Standardizing predictive values in diagnostic imaging research

Authors


Pilz et al (1) should be congratulated on their research looking at the negative predictive value in patients with a normal adenosine-stress cardiac magnetic resonance imaging (MRI). However, the data they present is incomplete. The crux of the matter is this: Does the negative predictive value have any clinical usefulness when it is derived from a population where only negative tests are evaluated? The answer is no. We need to know the overall prevalence of disease in the entire population undergoing the test before making a judgment as to its diagnostic utility.

Predictive values vary strongly with disease prevalence (2). Even for poorly accurate tests, when the prevalence of disease is very low, the negative predictive value is high. On the other hand, the sensitivity and specificity of a test are resistant to changes in disease prevalence. The authors do not supply prevalence data in their population of all patients undergoing cardiac MRI (ie, both those with positive and negative results). The surrogate risk calculator that looked at overall mortality cannot substitute for hard numbers of patients with obstructive disease.

Just as an exercise, building on their data, let us suppose the following: 1) the same number of people have a positive test as a negative test; 2) the prevalence of disease in those with a negative test is 3.8% (6/158); and 3) the prevalence of disease in those with a positive test is more than 5 times greater, at 20% (32/158). This means that the test would have a sensitivity of 84%, a specificity of 55%, a negative predictive value of 96%, and an overall population prevalence of obstructive disease of 12%. Now, change prevalence of disease to 75% while keeping the sensitivity and specificity fixed (since they are resistant to changes in prevalence). The negative predictive value is now only 54% and the odds of having no obstructive disease given a negative test is only about 1-to-1. This example demonstrates Baye's Theorem: altering the pretest probability affects the posttest probability.
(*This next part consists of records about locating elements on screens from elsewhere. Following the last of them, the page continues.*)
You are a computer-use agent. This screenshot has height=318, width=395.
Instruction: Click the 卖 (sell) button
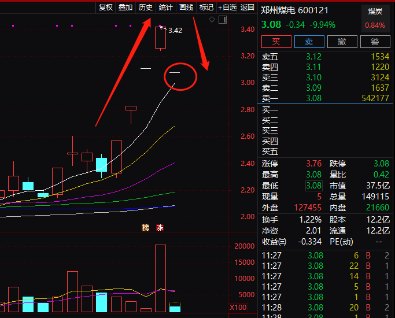click(x=309, y=42)
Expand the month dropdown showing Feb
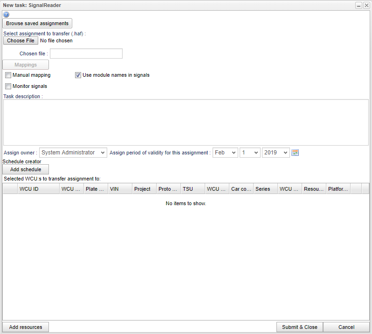The image size is (372, 334). pyautogui.click(x=225, y=153)
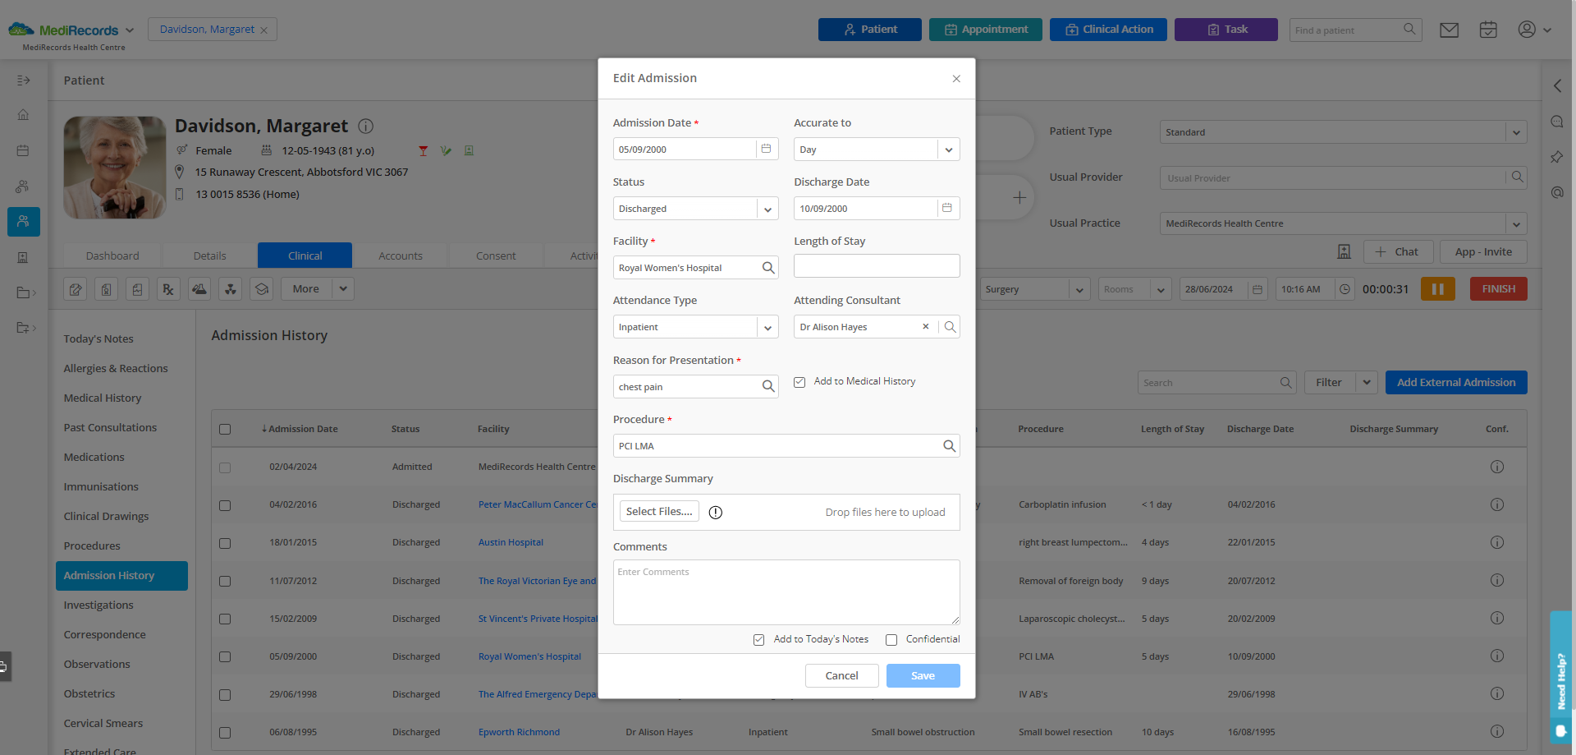Enable the Confidential checkbox
The height and width of the screenshot is (755, 1576).
coord(891,640)
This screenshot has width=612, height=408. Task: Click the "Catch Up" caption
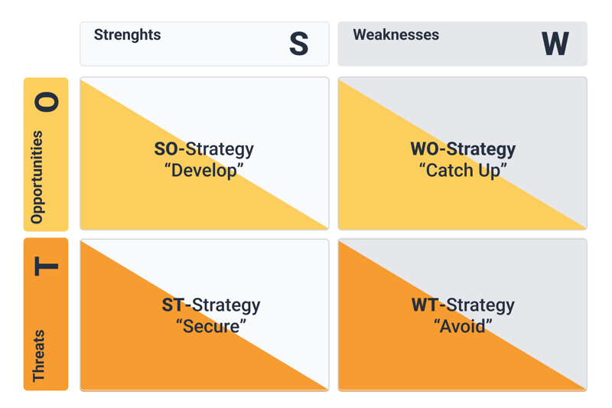(x=463, y=171)
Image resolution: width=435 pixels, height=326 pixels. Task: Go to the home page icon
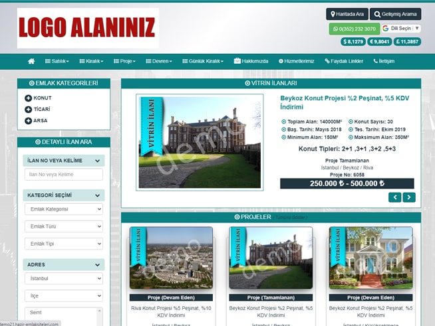click(31, 61)
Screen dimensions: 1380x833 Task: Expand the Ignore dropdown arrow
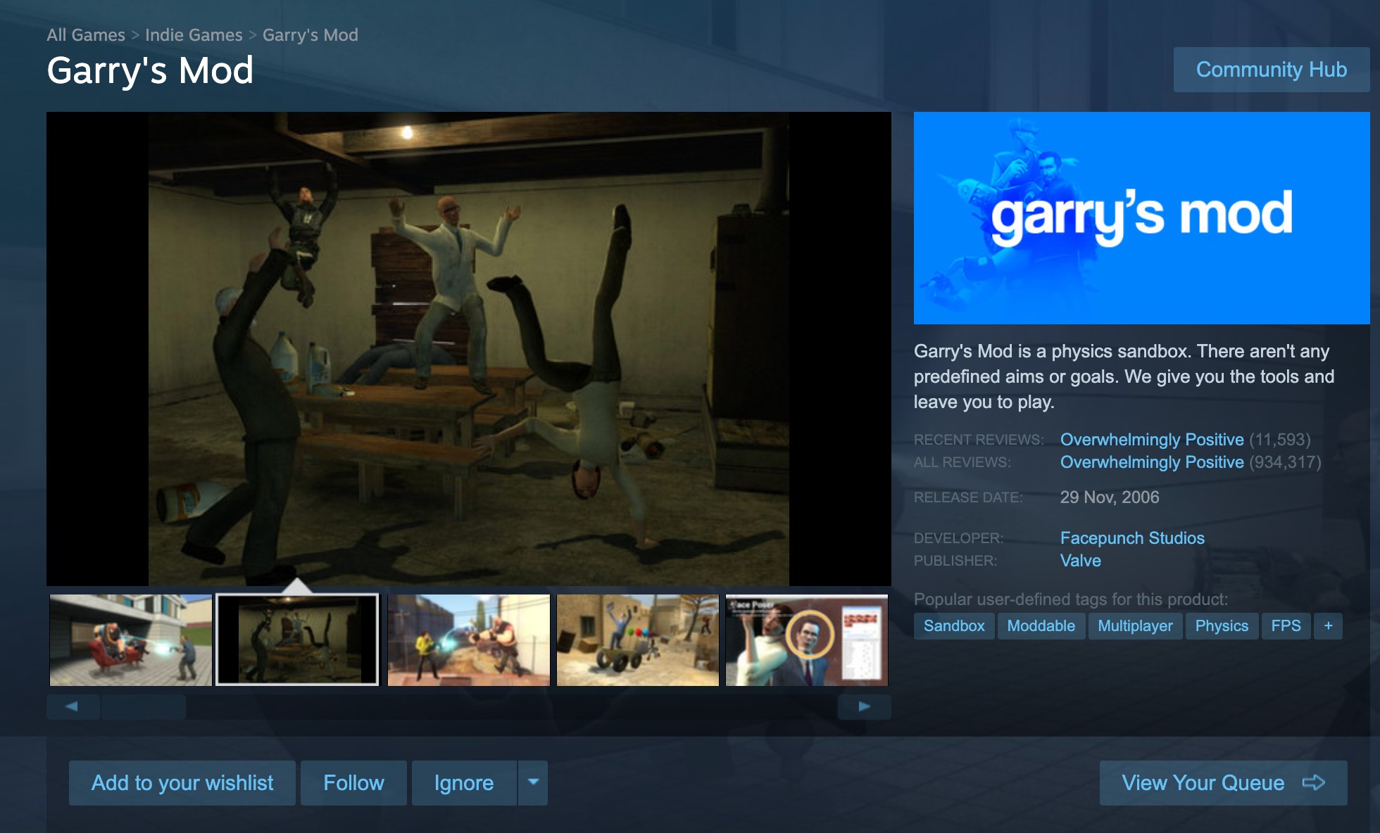[533, 782]
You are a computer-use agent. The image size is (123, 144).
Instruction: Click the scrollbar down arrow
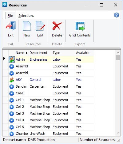pos(118,133)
A better way to present a predictive value would be to include the value based on the sample population, and also the value calculated at a 50% disease prevalence (the “standardized predictive value”). To calculate the standardized predictive value, first accurately determine test sensitivity and specificity. Then, set the prevalence of disease to 50% while keeping the sensitivity and specificity fixed. Now, calculate the predictive value. This standardized predictive value would allow readers to reduce prevalence bias when comparing one diagnostic test with another. It would enable readers to more rapidly grasp the true clinical value of a test, without any need for further calculation.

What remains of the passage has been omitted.